• BRIEF 1: Reproduce the passage of the MYOB graduate profile between "Updating Results" and "your job about?", inclusive.
• BRIEF 2: According to the MYOB graduate profile, what did Mario Sinovcic study, and at which university?

--- start PROVIDED PASSAGE ---

Updating Results

MYOB

4.8
  • #8 in Technology
  • 1,000 - 50,000 employees

Mario Sinovcic

Having a group of proteges around me has really made the learning journey comfortable because everyone is always willing to help.

What's your job about?

MYOB is aiming to help small businesses in New Zealand/Australia start, survive and succussed and does so through a feature-rich software platform. As a graduate developer (protege) it my responsibly to put myself in the best position possible in order to make valuable contributions to the MYOB platform.

As a protege, my role is mainly based around furthering my understanding of the software development landscape. Most days consist of me of doing a deep dive into a software development concept, standard or practice and sharing my findings with my mentors and colleges. Each protege is given two mentors who are usually very experience software developers. These mentors help to keep me on track and provide assurance when tasks are hard and coagulations when milestones are achieved. Personally, I spend an hour pair-programming with at least one of my mentors everyday which is an excellent way to directly see how I’m progressing. Other daily rituals including chatting to the other proteges in my cohort during stand-up meetings, going to a group reading session and playing a quick game of pool at lunch. Having a group of proteges around me has really made the learning journey comfortable because everyone is always willing to help.

What's your background?

I was born and grew up in Auckland but since most of my family is from Croatia I moved back and forth quite a bit. That’s one of the main reasons I chose to become a software developer so that I could find work easily where I was in the world. Schooling in New Zealand and Croatia was quite similar but last few years of high school were all in NZ. After releasing my passion for software development, I stayed in Auckland to study Software Engineering at the University of Auckland (from 2017 - 2020). I was lucky enough to make a wonderful group of friends which was quite handy because I found some of the papers quite difficult and I needed all the help I could get.

--- end PROVIDED PASSAGE ---
--- start EXTRACTED RECORDS ---

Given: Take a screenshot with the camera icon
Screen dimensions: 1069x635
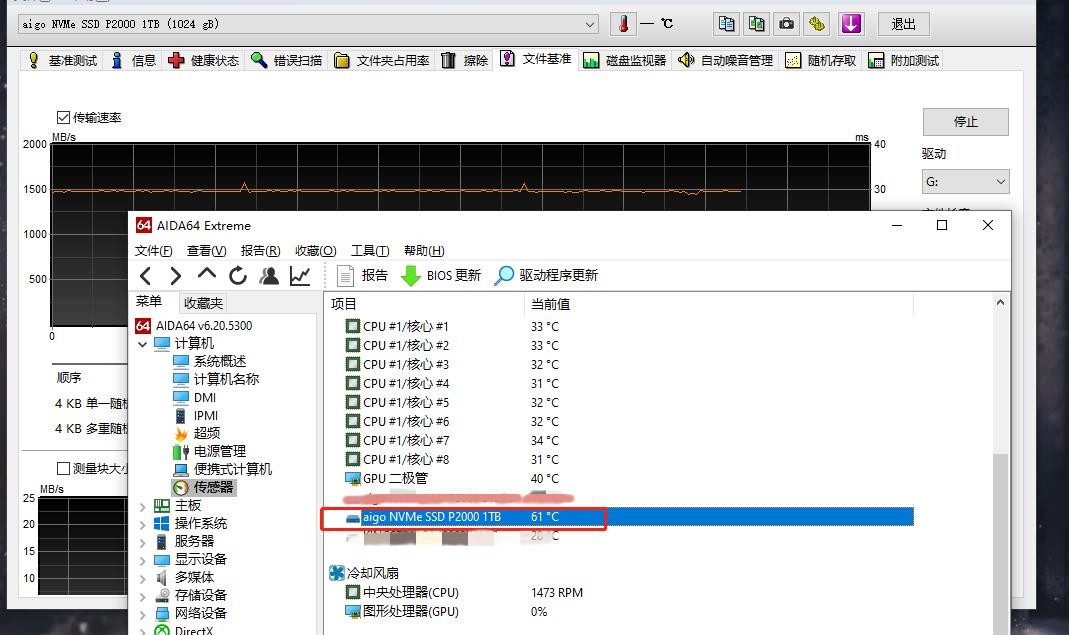Looking at the screenshot, I should (x=786, y=23).
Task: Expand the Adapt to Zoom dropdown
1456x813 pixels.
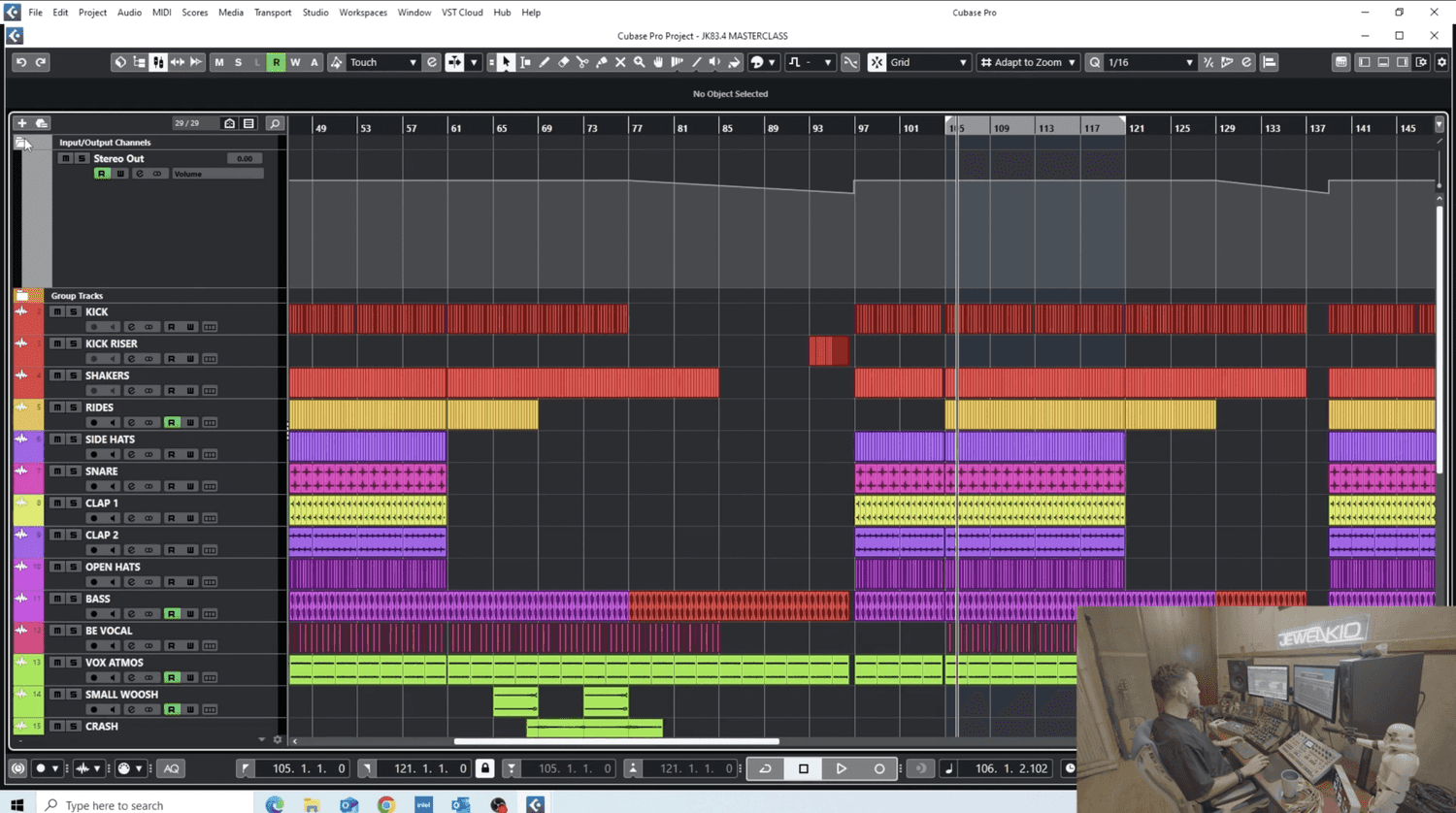Action: coord(1029,62)
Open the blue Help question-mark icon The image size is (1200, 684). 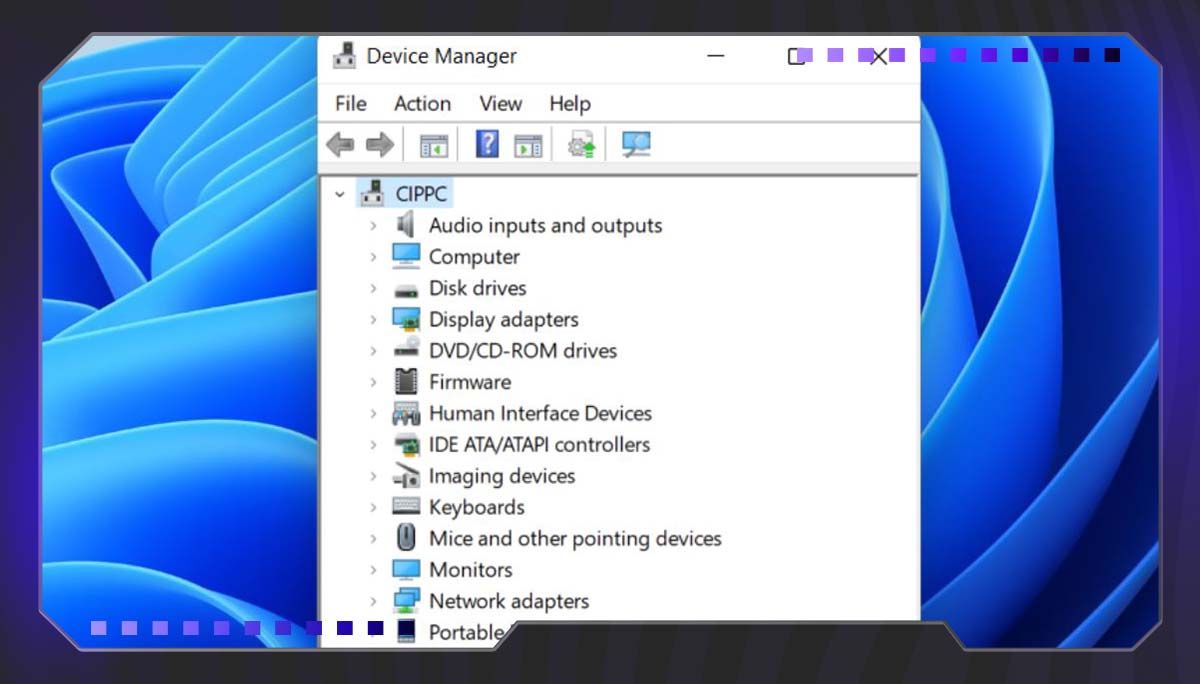click(486, 145)
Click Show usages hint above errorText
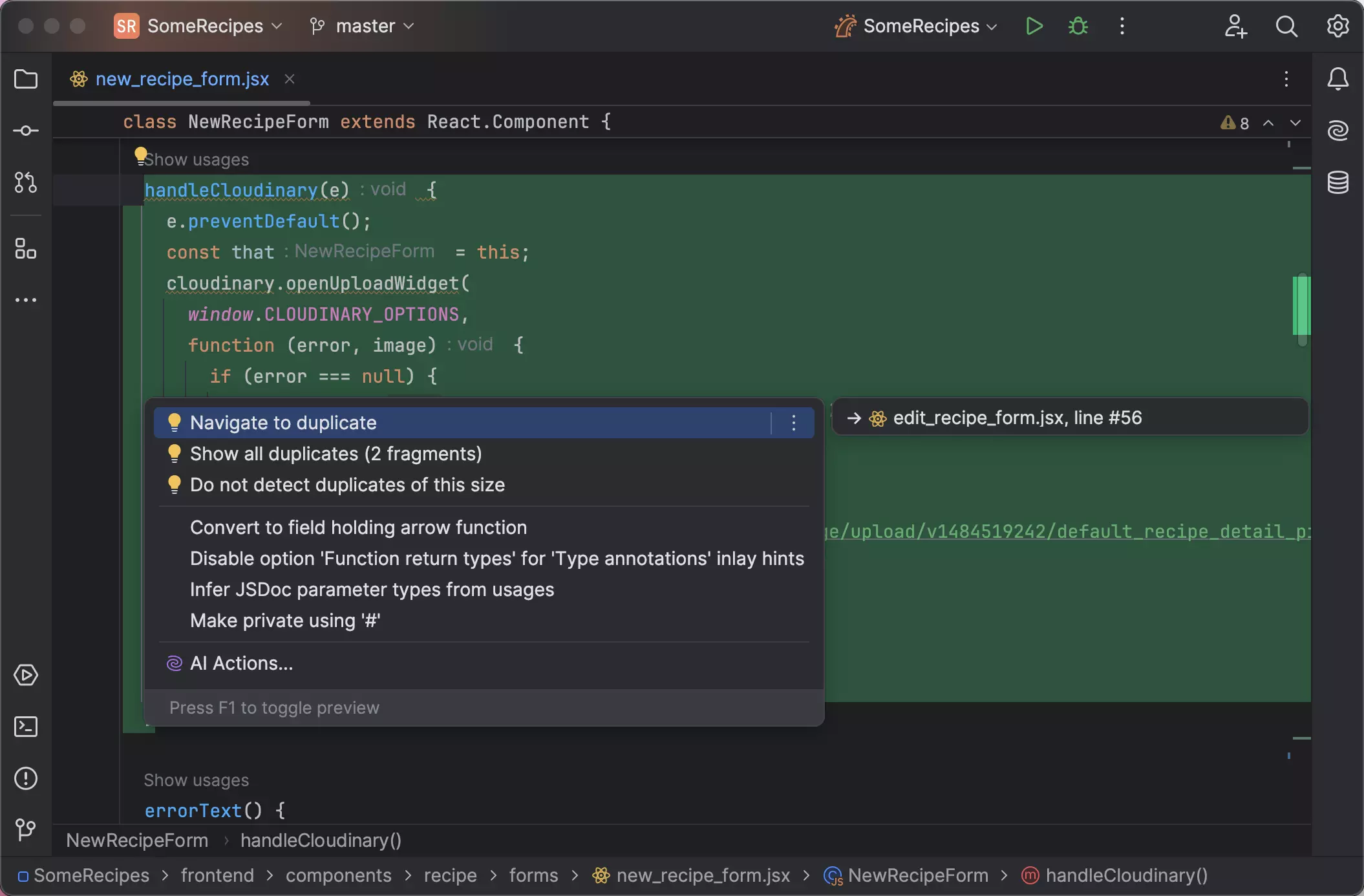Screen dimensions: 1364x896 pos(196,780)
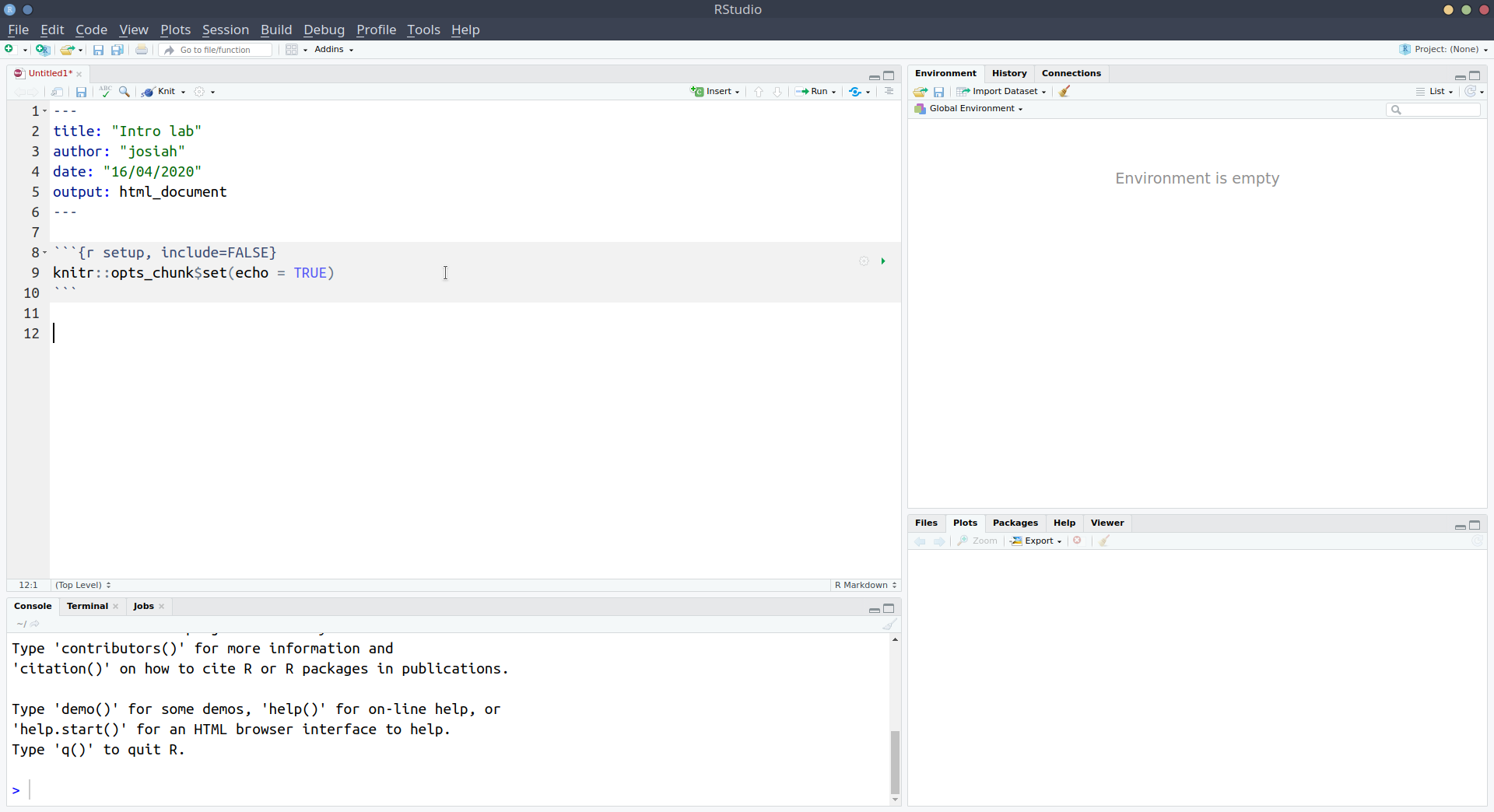
Task: Clear the console with the broom icon
Action: (x=889, y=625)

--- end EXTRACTED RECORDS ---

• CORRECT ANSWER 1:
Updating Results

MYOB

4.8
  • #8 in Technology
  • 1,000 - 50,000 employees

Mario Sinovcic

Having a group of proteges around me has really made the learning journey comfortable because everyone is always willing to help.

What's your job about?

• CORRECT ANSWER 2: Software Engineering at the University of Auckland, from 2017 to 2020.